▶ Objective: Decide whether each statement below agrees with the forum thread that follows. For each one, answer yes or no and quote the words from the thread that settle it. 1. The first poster describes the homogeneous equation as a simple harmonic oscillator. 2. The reply calls the poster's question an easy one. 3. The reply says to multiply one of the terms by t, as when the characteristic equation has repeated roots.

▶ Provided text:
============================================================
Need help solving non-homogeneous ODE: d^2(y)/dt^2 + y = -cos(t), y(0) = 1, y'(0) = 0

[lukaszskowron96]

Hi, the non-homogeneous ODE I have to solve is this:

d^2(y)/dt^2 + y = -cos(t) with y(0) = 1 and y'(0) = 0

Here's the procedure I applied.

1) Find the complimentary function of homogeneous ODE:

d^2(y)/dt^2 + y = 0

It's a simple harmonic oscillator, so the solution is:

y_CF = A*cos(t) + B*sin(t) = 0 using the BCs

2) Find the particular integral:

d^2(y)/dt^2 + y = -cos(t)

and here I don't understand why the y_PI = A*x*sin(t) + B*x*cos(t) ??

The rest of the solution process is trivial.

 

[nasi112]

and here I don't understand why the y_PI = A*x*sin(t) + B*x*cos(t) ??

You mean y_PI = A*t*sin(t) + B*t*cos(t)

And your initial guess must have been y_PI = A*sin(t) + B*cos(t)

Well it is a very difficult question you asked there! But you can treat the particular solution of your initial guess like if it is one of the repeated roots.

I am sure that you remember what to do when the characteristic equation has repeated roots, like this:

\(\displaystyle (r - 2)(r - 2) = 0\)

\(\displaystyle y(t) = c_1e^{2t} + c_2te^{2t}\)

You would multiply one of the terms by \(\displaystyle t\).

Now do the same to your differential equation solution.

\(\displaystyle y(t) = y(t)_{CF} + t*y(t)_{PI}\)
============================================================
▶ Dataset extract:
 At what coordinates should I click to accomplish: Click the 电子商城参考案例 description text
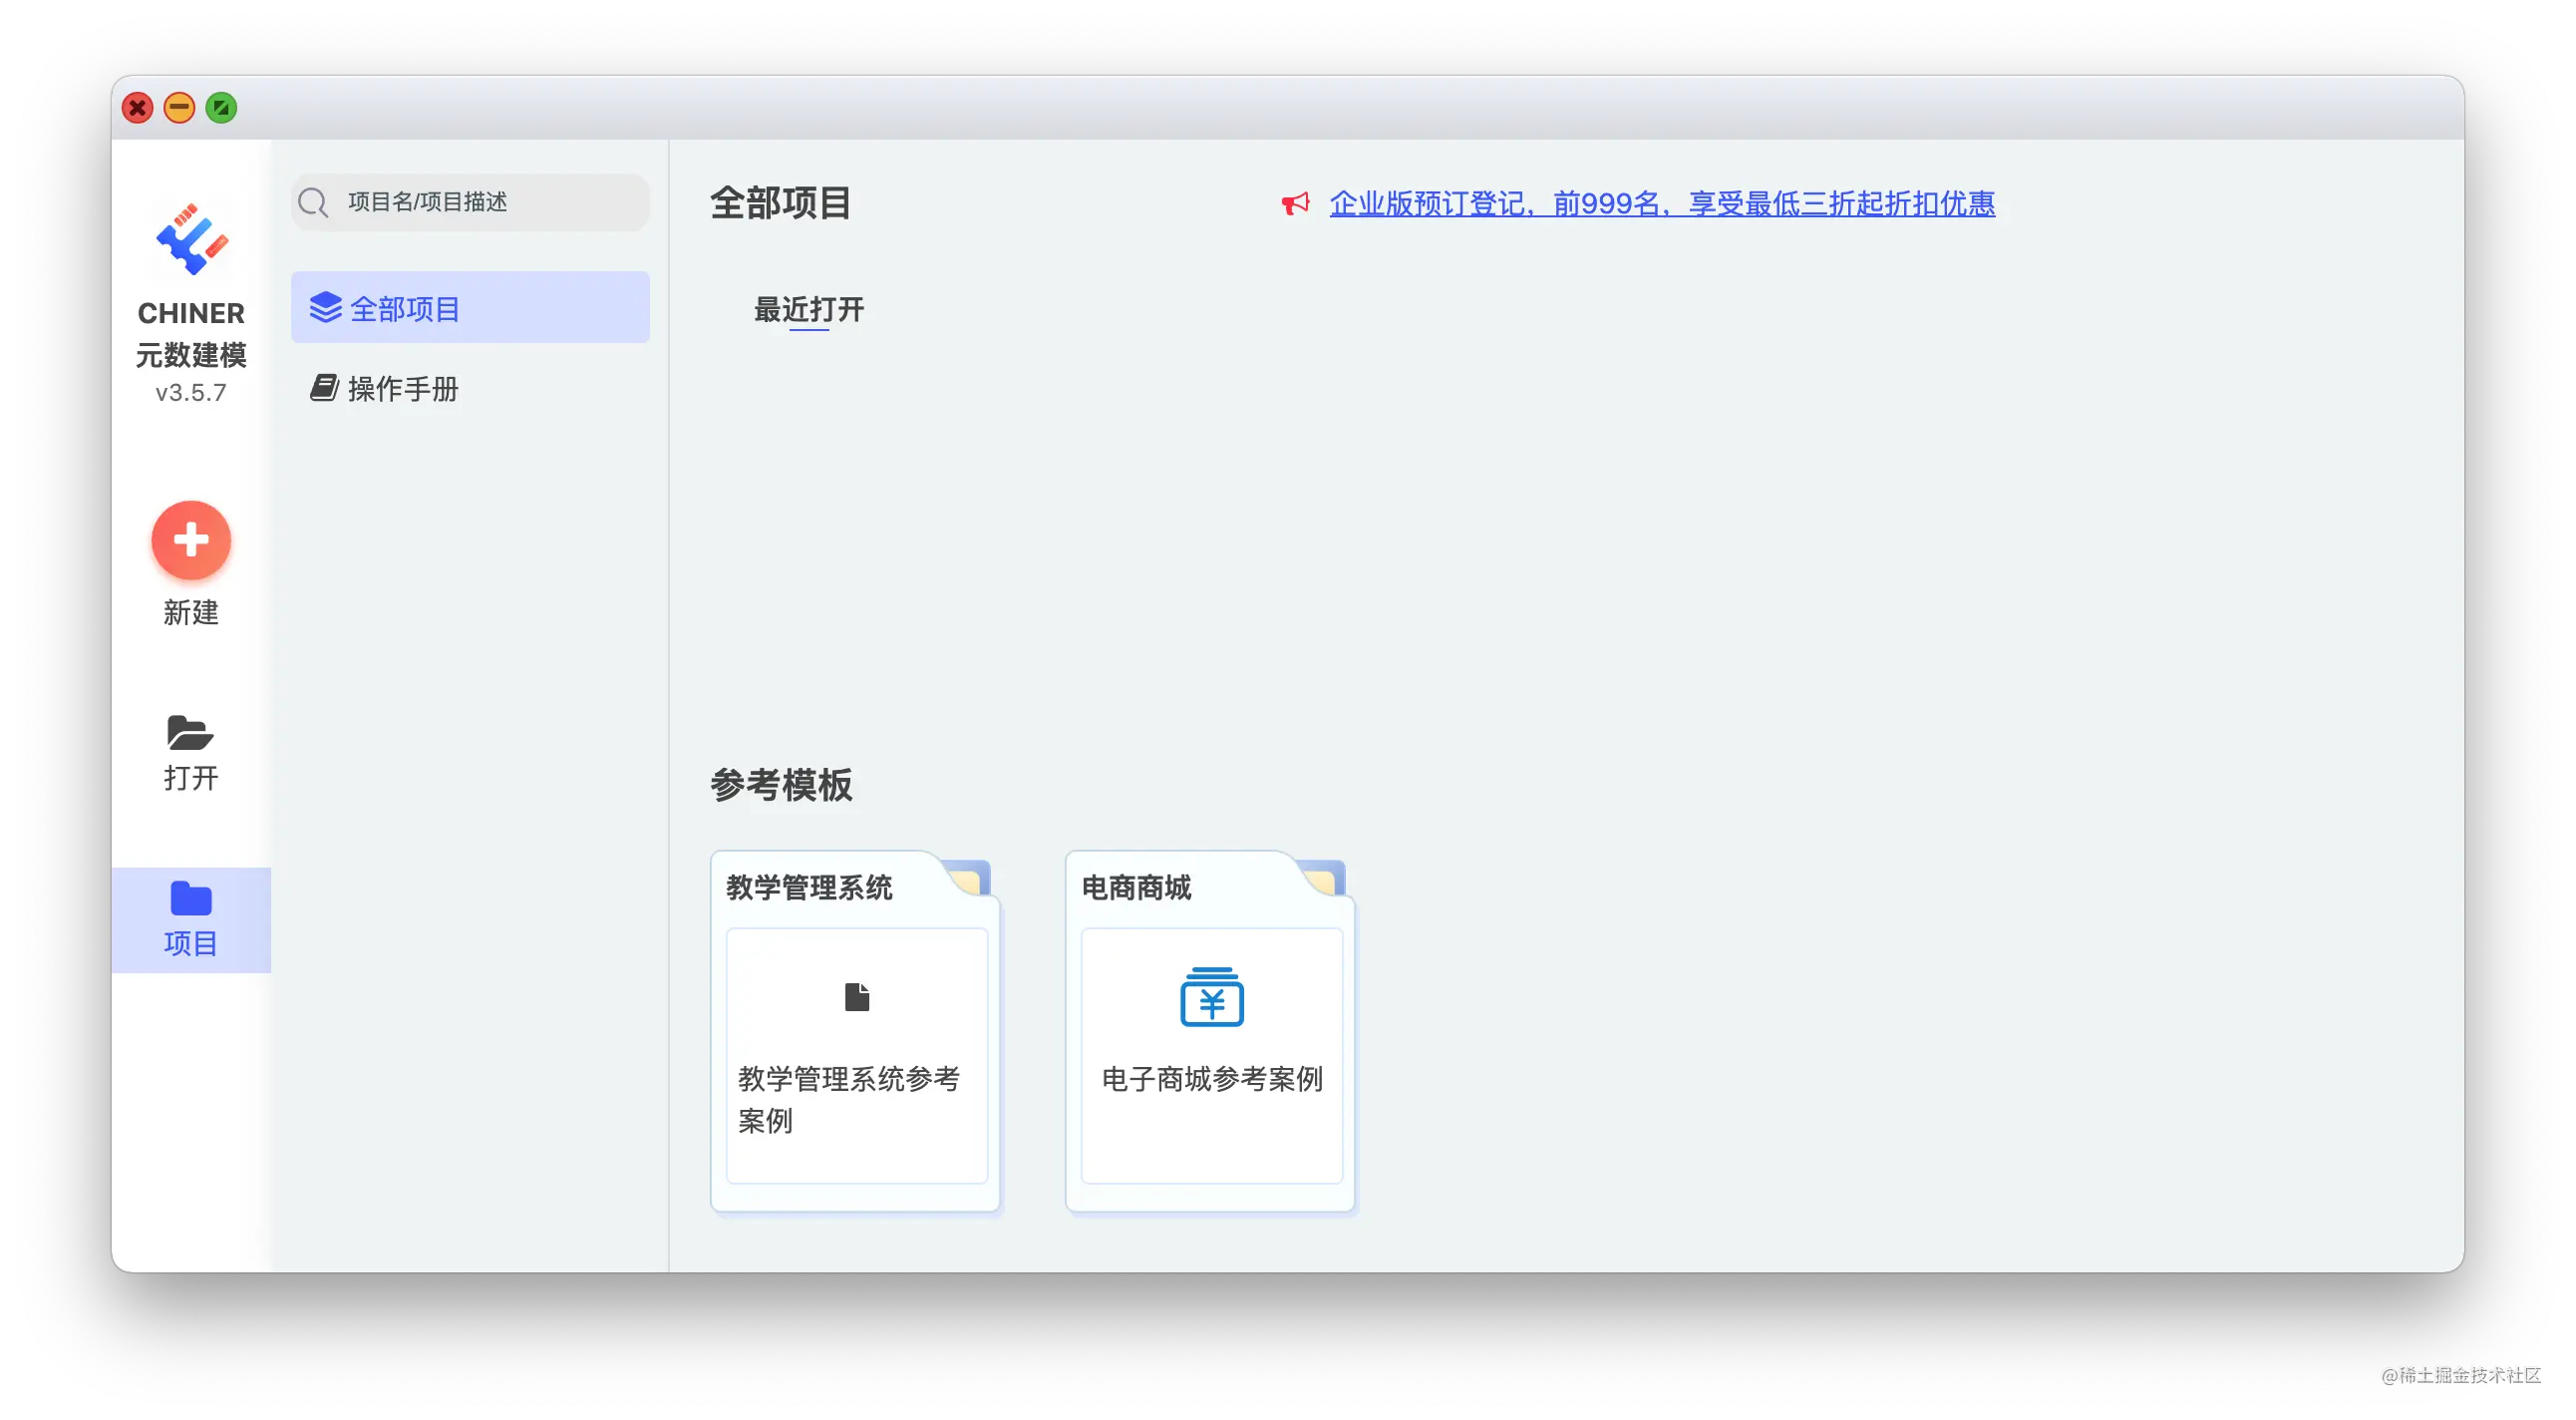point(1211,1079)
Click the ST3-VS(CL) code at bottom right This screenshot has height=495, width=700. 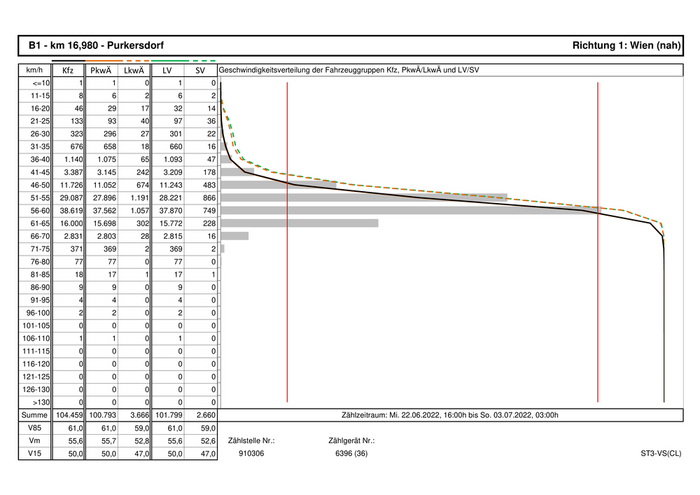[661, 453]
============================================================
▶ Task response:
1. Yes: "It's a simple harmonic oscillator"
2. No: "Well it is a very difficult question you asked there!"
3. Yes: "You would multiply one of the terms by \(\displaystyle t\)."